• _Data records_

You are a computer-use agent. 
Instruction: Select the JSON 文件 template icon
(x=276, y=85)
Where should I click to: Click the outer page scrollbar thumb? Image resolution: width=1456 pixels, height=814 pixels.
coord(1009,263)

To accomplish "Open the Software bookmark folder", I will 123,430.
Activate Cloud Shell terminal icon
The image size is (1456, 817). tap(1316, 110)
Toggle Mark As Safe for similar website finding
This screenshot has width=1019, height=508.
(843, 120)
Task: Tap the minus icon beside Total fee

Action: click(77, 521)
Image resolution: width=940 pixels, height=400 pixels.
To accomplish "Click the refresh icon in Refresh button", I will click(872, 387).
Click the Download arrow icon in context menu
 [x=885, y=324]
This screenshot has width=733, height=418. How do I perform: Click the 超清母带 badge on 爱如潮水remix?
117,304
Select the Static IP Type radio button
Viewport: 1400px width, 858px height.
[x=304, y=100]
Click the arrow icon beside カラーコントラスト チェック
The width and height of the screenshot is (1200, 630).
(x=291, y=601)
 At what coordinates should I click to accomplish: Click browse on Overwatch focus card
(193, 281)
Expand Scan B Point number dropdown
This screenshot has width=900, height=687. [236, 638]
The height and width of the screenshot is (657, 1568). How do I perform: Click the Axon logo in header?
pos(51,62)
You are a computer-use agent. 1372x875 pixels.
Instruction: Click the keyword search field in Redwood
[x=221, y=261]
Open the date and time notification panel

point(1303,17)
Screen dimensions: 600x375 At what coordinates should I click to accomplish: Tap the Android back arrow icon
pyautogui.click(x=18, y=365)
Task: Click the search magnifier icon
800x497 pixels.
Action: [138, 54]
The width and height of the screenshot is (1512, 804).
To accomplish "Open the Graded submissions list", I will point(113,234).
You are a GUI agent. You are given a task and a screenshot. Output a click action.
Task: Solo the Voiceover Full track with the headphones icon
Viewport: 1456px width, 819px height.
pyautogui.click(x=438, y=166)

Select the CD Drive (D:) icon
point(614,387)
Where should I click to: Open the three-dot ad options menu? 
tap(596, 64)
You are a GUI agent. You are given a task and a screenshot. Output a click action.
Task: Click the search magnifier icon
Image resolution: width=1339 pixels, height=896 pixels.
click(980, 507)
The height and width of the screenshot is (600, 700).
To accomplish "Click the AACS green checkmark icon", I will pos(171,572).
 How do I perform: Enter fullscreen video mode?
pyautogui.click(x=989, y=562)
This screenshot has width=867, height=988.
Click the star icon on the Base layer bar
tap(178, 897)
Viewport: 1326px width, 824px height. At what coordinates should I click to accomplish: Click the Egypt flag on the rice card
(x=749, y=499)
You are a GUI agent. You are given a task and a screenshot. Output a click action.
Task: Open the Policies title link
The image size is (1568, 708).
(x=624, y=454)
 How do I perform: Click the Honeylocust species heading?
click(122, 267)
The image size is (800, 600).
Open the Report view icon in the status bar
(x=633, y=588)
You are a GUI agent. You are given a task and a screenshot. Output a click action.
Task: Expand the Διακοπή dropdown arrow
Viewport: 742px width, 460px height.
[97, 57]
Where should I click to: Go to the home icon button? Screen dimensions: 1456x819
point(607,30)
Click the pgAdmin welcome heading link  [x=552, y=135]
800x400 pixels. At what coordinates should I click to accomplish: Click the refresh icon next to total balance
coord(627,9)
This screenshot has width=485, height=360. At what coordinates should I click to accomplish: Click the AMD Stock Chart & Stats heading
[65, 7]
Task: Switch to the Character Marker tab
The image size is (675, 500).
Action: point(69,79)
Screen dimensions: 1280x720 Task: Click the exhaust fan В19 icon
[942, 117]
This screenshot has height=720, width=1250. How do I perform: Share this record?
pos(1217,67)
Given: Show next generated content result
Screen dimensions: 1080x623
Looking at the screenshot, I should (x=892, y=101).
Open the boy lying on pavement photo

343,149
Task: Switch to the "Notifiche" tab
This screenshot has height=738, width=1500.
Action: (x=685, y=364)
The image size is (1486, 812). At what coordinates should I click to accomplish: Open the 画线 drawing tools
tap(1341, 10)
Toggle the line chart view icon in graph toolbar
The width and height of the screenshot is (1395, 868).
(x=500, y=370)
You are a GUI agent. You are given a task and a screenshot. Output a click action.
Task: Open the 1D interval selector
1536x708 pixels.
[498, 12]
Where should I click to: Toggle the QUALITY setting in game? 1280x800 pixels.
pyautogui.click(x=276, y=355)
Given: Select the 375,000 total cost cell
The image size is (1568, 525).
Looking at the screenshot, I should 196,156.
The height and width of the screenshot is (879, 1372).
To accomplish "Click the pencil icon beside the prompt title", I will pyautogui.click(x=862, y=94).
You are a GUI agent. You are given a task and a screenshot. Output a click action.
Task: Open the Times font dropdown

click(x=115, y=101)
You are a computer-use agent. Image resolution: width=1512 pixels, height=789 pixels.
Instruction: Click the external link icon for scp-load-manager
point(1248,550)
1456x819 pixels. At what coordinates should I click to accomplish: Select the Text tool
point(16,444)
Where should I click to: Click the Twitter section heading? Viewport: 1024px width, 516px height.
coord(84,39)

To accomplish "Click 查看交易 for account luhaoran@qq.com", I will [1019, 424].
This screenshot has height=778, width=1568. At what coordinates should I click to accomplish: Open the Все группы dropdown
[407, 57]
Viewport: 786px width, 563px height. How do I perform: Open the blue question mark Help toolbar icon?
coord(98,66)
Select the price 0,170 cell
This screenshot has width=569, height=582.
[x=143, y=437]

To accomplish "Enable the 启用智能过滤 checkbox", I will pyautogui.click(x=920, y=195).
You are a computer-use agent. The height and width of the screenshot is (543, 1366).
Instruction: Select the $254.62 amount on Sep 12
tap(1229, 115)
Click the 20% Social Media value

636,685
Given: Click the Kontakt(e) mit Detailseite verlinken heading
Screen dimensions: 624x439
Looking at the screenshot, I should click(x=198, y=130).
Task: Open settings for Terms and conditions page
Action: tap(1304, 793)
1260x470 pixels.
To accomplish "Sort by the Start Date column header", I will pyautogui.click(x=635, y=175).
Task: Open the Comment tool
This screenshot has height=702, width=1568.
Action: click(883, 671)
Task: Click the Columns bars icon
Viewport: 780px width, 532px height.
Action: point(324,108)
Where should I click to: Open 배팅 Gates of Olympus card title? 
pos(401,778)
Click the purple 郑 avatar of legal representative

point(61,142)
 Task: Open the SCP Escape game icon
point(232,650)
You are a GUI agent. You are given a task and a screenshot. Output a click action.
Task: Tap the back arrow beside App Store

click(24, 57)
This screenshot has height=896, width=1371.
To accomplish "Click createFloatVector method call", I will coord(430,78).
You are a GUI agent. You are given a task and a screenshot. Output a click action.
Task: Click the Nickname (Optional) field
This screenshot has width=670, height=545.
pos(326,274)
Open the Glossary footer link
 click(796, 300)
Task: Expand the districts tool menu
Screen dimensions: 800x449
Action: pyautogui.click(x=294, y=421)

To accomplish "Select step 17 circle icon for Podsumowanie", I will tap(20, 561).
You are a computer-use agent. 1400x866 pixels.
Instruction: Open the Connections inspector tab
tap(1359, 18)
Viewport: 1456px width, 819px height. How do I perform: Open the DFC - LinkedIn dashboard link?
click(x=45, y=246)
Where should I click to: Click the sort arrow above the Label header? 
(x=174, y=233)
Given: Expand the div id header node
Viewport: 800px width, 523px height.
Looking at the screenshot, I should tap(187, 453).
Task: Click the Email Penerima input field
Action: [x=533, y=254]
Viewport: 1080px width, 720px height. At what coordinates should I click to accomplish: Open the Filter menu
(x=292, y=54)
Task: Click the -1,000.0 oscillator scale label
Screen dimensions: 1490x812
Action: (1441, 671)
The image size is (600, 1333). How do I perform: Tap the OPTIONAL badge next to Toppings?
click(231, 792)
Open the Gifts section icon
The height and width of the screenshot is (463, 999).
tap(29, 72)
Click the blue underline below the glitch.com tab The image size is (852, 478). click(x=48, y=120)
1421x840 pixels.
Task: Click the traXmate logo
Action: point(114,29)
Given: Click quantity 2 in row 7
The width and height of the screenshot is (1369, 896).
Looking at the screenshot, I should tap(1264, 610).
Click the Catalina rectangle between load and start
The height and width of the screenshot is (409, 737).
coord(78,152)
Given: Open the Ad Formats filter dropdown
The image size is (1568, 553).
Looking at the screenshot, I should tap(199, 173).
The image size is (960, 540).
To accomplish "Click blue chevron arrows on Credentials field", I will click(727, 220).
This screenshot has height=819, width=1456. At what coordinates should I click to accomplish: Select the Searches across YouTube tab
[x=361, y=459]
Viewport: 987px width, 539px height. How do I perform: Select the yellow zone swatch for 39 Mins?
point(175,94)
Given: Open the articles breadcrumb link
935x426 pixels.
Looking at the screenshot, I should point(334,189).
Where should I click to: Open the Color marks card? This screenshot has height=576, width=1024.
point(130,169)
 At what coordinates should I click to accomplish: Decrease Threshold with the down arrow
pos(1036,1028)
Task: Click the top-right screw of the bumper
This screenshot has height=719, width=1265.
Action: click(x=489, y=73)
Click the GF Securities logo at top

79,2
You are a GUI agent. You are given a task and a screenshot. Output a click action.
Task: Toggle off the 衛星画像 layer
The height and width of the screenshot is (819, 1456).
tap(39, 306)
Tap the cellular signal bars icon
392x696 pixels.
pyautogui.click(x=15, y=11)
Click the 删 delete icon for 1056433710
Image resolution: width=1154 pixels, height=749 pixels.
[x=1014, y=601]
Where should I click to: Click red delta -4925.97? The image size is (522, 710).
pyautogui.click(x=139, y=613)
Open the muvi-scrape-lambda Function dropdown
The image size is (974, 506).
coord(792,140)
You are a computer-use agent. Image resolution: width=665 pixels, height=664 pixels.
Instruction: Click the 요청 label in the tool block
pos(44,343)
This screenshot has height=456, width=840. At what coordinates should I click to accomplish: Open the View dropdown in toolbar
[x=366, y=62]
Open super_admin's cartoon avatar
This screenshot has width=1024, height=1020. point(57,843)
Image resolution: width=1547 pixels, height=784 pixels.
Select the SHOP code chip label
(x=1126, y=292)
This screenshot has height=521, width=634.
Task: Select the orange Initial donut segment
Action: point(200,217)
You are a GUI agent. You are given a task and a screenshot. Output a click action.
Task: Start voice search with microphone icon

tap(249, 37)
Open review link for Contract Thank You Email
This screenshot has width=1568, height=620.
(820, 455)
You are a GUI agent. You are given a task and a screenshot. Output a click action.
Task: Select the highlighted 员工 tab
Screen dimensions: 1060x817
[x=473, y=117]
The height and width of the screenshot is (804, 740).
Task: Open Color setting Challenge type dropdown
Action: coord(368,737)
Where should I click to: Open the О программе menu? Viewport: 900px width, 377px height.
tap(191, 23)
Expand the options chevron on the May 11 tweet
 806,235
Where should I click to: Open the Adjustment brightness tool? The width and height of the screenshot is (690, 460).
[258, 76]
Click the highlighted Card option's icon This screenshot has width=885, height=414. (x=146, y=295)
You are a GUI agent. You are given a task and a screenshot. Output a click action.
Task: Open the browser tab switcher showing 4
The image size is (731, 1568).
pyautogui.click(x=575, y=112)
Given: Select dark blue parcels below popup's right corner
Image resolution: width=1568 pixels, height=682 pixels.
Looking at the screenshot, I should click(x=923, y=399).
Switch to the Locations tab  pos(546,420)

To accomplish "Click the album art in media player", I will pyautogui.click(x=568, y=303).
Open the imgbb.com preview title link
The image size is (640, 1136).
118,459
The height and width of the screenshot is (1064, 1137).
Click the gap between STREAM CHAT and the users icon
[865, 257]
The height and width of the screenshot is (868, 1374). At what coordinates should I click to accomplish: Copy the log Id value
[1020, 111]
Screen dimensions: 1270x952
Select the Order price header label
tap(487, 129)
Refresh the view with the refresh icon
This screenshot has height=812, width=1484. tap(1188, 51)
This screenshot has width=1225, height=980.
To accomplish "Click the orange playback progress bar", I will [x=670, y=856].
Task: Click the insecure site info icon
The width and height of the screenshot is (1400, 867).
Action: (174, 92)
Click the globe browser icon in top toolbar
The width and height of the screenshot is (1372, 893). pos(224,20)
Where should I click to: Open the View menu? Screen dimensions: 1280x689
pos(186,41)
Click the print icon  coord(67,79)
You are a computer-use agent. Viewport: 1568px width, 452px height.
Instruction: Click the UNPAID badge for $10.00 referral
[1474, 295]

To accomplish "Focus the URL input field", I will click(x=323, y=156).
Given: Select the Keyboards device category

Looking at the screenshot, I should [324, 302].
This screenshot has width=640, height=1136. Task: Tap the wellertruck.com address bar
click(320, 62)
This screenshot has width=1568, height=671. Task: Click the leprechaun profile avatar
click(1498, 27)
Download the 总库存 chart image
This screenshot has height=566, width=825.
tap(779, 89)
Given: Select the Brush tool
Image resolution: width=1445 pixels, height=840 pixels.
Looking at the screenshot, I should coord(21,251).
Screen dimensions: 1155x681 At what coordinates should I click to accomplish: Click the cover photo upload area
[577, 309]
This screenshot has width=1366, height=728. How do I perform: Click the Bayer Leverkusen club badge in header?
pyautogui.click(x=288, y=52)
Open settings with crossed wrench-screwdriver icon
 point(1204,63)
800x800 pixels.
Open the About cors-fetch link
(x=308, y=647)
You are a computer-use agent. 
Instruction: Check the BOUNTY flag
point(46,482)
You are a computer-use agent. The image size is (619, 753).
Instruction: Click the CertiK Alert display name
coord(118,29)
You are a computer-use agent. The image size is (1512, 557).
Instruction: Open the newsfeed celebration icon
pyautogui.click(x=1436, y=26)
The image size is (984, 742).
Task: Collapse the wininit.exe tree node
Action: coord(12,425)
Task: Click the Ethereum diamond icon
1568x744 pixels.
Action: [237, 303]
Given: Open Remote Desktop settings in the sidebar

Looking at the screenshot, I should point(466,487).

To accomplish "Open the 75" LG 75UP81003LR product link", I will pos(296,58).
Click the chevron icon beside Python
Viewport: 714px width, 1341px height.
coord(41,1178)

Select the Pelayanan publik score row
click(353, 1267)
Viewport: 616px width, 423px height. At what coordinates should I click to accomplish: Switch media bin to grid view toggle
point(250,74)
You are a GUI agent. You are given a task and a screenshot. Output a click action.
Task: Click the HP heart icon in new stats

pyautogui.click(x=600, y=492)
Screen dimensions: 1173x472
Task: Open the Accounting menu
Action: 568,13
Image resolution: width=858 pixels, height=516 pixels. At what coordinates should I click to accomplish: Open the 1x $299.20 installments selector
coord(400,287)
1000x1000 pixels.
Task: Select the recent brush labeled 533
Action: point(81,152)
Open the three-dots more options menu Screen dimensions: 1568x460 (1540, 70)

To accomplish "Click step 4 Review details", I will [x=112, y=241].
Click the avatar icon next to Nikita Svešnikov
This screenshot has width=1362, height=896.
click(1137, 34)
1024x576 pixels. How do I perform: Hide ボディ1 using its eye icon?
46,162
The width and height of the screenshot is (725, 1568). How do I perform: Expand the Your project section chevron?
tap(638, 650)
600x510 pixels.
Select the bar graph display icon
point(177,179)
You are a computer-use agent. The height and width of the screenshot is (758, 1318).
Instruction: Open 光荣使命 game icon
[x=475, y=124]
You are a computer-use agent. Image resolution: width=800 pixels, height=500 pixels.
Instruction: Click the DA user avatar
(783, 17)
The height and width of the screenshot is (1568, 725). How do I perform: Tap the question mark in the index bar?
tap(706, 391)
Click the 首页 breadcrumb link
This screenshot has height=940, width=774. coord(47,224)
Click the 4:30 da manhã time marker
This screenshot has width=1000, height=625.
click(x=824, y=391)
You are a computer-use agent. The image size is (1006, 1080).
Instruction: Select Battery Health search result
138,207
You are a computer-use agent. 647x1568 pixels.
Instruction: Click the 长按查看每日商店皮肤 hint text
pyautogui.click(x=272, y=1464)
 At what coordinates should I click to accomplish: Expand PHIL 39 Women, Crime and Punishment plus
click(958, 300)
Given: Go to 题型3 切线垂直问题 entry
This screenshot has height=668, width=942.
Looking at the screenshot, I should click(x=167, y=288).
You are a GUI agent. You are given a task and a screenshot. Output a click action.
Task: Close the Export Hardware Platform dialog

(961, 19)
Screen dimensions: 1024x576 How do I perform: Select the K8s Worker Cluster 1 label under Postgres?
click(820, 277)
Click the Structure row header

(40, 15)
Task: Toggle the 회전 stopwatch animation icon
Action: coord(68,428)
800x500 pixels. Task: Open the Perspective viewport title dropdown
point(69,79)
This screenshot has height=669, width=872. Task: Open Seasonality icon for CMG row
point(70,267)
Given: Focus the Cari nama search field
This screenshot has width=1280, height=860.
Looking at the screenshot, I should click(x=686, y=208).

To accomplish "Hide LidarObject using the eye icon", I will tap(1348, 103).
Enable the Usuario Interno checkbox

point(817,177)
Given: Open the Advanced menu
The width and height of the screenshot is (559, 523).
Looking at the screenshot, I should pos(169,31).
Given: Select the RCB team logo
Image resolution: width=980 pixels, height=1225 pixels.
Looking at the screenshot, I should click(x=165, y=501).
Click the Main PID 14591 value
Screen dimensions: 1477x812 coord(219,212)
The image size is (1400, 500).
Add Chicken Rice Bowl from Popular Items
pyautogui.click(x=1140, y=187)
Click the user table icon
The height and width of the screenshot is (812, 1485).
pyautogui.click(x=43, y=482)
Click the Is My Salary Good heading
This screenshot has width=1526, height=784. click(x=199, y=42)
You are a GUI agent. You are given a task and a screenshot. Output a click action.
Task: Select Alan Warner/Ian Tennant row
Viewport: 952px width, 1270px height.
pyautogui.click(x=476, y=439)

• _Set exercise_
Copy everything from the line containing "Screen dimensions: 1280x720" down to the line containing "[x=143, y=437]", both included, with no changes.

• _Worked answer_
Screen dimensions: 1280x720 Task: Click the exhaust fan В19 icon
[942, 117]
This screenshot has height=720, width=1250. How do I perform: Share this record?
pos(1217,67)
Given: Show next generated content result
Screen dimensions: 1080x623
Looking at the screenshot, I should (x=892, y=101).
Open the boy lying on pavement photo

343,149
Task: Switch to the "Notifiche" tab
This screenshot has height=738, width=1500.
Action: (x=685, y=364)
The image size is (1486, 812). At what coordinates should I click to accomplish: Open the 画线 drawing tools
tap(1341, 10)
Toggle the line chart view icon in graph toolbar
The width and height of the screenshot is (1395, 868).
(x=500, y=370)
You are a GUI agent. You are given a task and a screenshot. Output a click action.
Task: Open the 1D interval selector
1536x708 pixels.
[498, 12]
Where should I click to: Toggle the QUALITY setting in game? 1280x800 pixels.
pyautogui.click(x=276, y=355)
Given: Select the 375,000 total cost cell
The image size is (1568, 525).
Looking at the screenshot, I should 196,156.
The height and width of the screenshot is (879, 1372).
To accomplish "Click the pencil icon beside the prompt title", I will pyautogui.click(x=862, y=94).
You are a GUI agent. You are given a task and a screenshot. Output a click action.
Task: Open the Times font dropdown

click(x=115, y=101)
You are a computer-use agent. Image resolution: width=1512 pixels, height=789 pixels.
Instruction: Click the external link icon for scp-load-manager
point(1248,550)
1456x819 pixels. At what coordinates should I click to accomplish: Select the Text tool
point(16,444)
Where should I click to: Click the Twitter section heading? Viewport: 1024px width, 516px height.
coord(84,39)

To accomplish "Click 查看交易 for account luhaoran@qq.com", I will [1019, 424].
This screenshot has height=778, width=1568. At what coordinates should I click to accomplish: Open the Все группы dropdown
[407, 57]
Viewport: 786px width, 563px height. How do I perform: Open the blue question mark Help toolbar icon?
coord(98,66)
Select the price 0,170 cell
This screenshot has width=569, height=582.
[x=143, y=437]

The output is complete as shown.